_DIRECTIONS_.
Every record must be retyped exactly as it reads.

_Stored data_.
[Start of Attachment]

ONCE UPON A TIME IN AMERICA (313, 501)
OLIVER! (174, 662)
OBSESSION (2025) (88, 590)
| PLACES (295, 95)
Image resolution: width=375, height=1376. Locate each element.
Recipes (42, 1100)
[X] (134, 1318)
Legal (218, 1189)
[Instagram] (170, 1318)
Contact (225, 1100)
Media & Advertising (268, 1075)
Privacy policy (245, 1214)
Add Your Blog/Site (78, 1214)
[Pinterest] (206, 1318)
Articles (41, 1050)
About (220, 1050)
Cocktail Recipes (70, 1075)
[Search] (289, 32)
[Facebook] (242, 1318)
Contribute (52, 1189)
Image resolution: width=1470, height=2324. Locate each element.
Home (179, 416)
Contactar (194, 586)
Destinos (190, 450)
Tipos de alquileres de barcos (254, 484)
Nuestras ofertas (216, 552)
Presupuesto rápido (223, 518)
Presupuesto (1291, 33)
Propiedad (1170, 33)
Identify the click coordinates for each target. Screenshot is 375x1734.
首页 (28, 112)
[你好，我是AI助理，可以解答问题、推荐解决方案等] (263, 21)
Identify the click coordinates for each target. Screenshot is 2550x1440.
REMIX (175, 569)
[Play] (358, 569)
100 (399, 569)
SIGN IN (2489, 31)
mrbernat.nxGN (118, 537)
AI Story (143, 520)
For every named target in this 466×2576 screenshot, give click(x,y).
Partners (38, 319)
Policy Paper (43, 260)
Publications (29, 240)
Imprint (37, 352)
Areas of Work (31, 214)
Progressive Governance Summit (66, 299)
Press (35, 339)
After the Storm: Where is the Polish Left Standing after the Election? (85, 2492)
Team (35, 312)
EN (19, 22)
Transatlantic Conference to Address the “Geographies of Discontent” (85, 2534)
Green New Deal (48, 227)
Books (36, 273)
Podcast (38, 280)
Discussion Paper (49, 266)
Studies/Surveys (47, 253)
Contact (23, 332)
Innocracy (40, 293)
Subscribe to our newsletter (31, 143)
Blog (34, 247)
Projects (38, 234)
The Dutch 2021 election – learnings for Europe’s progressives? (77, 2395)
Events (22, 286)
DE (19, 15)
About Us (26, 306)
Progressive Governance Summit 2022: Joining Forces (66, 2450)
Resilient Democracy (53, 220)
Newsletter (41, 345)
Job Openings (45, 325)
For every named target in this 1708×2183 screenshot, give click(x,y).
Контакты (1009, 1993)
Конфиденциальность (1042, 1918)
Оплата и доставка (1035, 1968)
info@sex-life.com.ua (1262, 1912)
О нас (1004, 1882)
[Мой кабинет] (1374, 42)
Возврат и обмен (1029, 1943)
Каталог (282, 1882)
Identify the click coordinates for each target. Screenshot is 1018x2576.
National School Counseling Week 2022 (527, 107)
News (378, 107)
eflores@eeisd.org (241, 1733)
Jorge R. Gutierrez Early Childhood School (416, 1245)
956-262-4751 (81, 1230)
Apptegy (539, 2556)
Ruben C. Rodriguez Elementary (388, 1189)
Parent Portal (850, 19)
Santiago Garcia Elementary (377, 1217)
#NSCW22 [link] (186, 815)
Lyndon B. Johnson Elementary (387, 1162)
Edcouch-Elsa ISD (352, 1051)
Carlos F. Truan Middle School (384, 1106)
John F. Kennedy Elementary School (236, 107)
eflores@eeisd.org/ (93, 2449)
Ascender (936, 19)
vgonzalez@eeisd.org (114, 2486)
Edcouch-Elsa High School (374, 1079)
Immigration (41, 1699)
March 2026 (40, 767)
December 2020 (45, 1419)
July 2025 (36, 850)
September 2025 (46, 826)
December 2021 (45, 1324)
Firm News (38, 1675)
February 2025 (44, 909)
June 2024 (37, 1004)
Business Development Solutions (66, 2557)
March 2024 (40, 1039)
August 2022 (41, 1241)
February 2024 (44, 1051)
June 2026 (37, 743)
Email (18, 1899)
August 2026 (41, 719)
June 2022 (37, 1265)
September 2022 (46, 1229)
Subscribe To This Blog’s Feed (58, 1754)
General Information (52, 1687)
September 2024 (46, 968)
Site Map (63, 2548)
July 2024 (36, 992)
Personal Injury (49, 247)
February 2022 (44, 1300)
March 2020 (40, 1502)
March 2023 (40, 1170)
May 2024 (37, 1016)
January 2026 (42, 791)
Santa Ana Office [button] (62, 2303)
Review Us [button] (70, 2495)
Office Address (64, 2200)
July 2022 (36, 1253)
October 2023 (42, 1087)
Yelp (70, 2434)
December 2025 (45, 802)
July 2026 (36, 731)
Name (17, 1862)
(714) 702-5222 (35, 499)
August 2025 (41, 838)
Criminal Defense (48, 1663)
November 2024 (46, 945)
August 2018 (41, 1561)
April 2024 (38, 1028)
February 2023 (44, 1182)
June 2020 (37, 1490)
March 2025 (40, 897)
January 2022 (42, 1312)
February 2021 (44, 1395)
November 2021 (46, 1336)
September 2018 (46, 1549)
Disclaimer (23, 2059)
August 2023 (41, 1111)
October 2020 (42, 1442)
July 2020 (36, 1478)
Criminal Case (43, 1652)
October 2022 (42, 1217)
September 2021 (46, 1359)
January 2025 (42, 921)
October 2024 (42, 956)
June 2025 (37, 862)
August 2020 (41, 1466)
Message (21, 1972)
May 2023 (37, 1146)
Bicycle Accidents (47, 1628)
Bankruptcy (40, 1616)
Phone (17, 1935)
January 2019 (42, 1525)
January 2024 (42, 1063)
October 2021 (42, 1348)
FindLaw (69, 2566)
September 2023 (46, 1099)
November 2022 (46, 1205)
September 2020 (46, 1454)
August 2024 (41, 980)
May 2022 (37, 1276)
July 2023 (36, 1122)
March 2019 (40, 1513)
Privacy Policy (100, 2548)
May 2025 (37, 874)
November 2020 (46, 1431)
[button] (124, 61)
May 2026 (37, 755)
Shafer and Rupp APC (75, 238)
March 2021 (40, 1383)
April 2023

[End of Attachment]

_RESPONSE TO THIS TASK_.
ONCE UPON A TIME IN AMERICA (313, 501)
OLIVER! (174, 662)
OBSESSION (2025) (88, 590)
| PLACES (295, 95)
Image resolution: width=375, height=1376. Locate each element.
Recipes (42, 1100)
[X] (134, 1318)
Legal (218, 1189)
[Instagram] (170, 1318)
Contact (225, 1100)
Media & Advertising (268, 1075)
Privacy policy (245, 1214)
Add Your Blog/Site (78, 1214)
[Pinterest] (206, 1318)
Articles (41, 1050)
About (220, 1050)
Cocktail Recipes (70, 1075)
[Search] (289, 32)
[Facebook] (242, 1318)
Contribute (52, 1189)
Image resolution: width=1470, height=2324. Locate each element.
Home (179, 416)
Contactar (194, 586)
Destinos (190, 450)
Tipos de alquileres de barcos (254, 484)
Nuestras ofertas (216, 552)
Presupuesto rápido (223, 518)
Presupuesto (1291, 33)
Propiedad (1170, 33)
Identify the click coordinates for each target. Screenshot is 375x1734.
首页 (28, 112)
[你好，我是AI助理，可以解答问题、推荐解决方案等] (263, 21)
Identify the click coordinates for each target. Screenshot is 2550x1440.
REMIX (175, 569)
[Play] (358, 569)
100 (399, 569)
SIGN IN (2489, 31)
mrbernat.nxGN (118, 537)
AI Story (143, 520)
For every named target in this 466×2576 screenshot, give click(x,y).
Partners (38, 319)
Policy Paper (43, 260)
Publications (29, 240)
Imprint (37, 352)
Areas of Work (31, 214)
Progressive Governance Summit (66, 299)
Press (35, 339)
After the Storm: Where is the Polish Left Standing after the Election? (85, 2492)
Team (35, 312)
EN (19, 22)
Transatlantic Conference to Address the “Geographies of Discontent” (85, 2534)
Green New Deal (48, 227)
Books (36, 273)
Podcast (38, 280)
Discussion Paper (49, 266)
Studies/Surveys (47, 253)
Contact (23, 332)
Innocracy (40, 293)
Subscribe to our newsletter (31, 143)
Blog (34, 247)
Projects (38, 234)
The Dutch 2021 election – learnings for Europe’s progressives? (77, 2395)
Events (22, 286)
DE (19, 15)
About Us (26, 306)
Progressive Governance Summit 2022: Joining Forces (66, 2450)
Resilient Democracy (53, 220)
Newsletter (41, 345)
Job Openings (45, 325)
For every named target in this 1708×2183 screenshot, give click(x,y).
Контакты (1009, 1993)
Конфиденциальность (1042, 1918)
Оплата и доставка (1035, 1968)
info@sex-life.com.ua (1262, 1912)
О нас (1004, 1882)
[Мой кабинет] (1374, 42)
Возврат и обмен (1029, 1943)
Каталог (282, 1882)
Identify the click coordinates for each target. Screenshot is 1018x2576.
National School Counseling Week 2022 (527, 107)
News (378, 107)
eflores@eeisd.org (241, 1733)
Jorge R. Gutierrez Early Childhood School (416, 1245)
956-262-4751 (81, 1230)
Apptegy (539, 2556)
Ruben C. Rodriguez Elementary (388, 1189)
Parent Portal (850, 19)
Santiago Garcia Elementary (377, 1217)
#NSCW22 [link] (186, 815)
Lyndon B. Johnson Elementary (387, 1162)
Edcouch-Elsa ISD (352, 1051)
Carlos F. Truan Middle School (384, 1106)
John F. Kennedy Elementary School (236, 107)
eflores@eeisd.org/ (93, 2449)
Ascender (936, 19)
vgonzalez@eeisd.org (114, 2486)
Edcouch-Elsa High School (374, 1079)
Immigration (41, 1699)
March 2026 (40, 767)
December 2020 (45, 1419)
July 2025 (36, 850)
September 2025 (46, 826)
December 2021 (45, 1324)
Firm News (38, 1675)
February 2025 (44, 909)
June 2024 (37, 1004)
Business Development Solutions (66, 2557)
March 2024 (40, 1039)
August 2022 (41, 1241)
February 2024 (44, 1051)
June 2026 (37, 743)
Email (18, 1899)
August 2026 (41, 719)
June 2022 (37, 1265)
September 2022 (46, 1229)
Subscribe To This Blog’s Feed (58, 1754)
General Information (52, 1687)
September 2024 (46, 968)
Site Map (63, 2548)
July 2024 (36, 992)
Personal Injury (49, 247)
February 2022 (44, 1300)
March 2020 (40, 1502)
March 2023 (40, 1170)
May 2024 (37, 1016)
January 2026 (42, 791)
Santa Ana Office [button] (62, 2303)
Review Us [button] (70, 2495)
Office Address (64, 2200)
July 2022 (36, 1253)
October 2023 (42, 1087)
Yelp (70, 2434)
December 2025 (45, 802)
July 2026 (36, 731)
Name (17, 1862)
(714) 702-5222 (35, 499)
August 2025 (41, 838)
Criminal Defense (48, 1663)
November 2024 (46, 945)
August 2018 (41, 1561)
April 2024 (38, 1028)
February 2023 (44, 1182)
June 2020 (37, 1490)
March 2025 (40, 897)
January 2022 (42, 1312)
February 2021 (44, 1395)
November 2021 (46, 1336)
September 2018 (46, 1549)
Disclaimer (23, 2059)
August 2023 (41, 1111)
October 2020 (42, 1442)
July 2020 (36, 1478)
Criminal Case (43, 1652)
October 2022 (42, 1217)
September 2021 (46, 1359)
January 2025 (42, 921)
October 2024 (42, 956)
June 2025 (37, 862)
August 2020 (41, 1466)
Message (21, 1972)
May 2023 (37, 1146)
Bicycle Accidents (47, 1628)
Bankruptcy (40, 1616)
Phone (17, 1935)
January 2019 (42, 1525)
January 2024 (42, 1063)
October 2021 (42, 1348)
FindLaw (69, 2566)
September 2023 (46, 1099)
November 2022 (46, 1205)
September 2020 (46, 1454)
August 2024 (41, 980)
May 2022 (37, 1276)
July 2023 (36, 1122)
March 2019 (40, 1513)
Privacy Policy (100, 2548)
May 2025 (37, 874)
November 2020 (46, 1431)
[button] (124, 61)
May 2026 (37, 755)
Shafer and Rupp APC (75, 238)
March 2021 (40, 1383)
April 2023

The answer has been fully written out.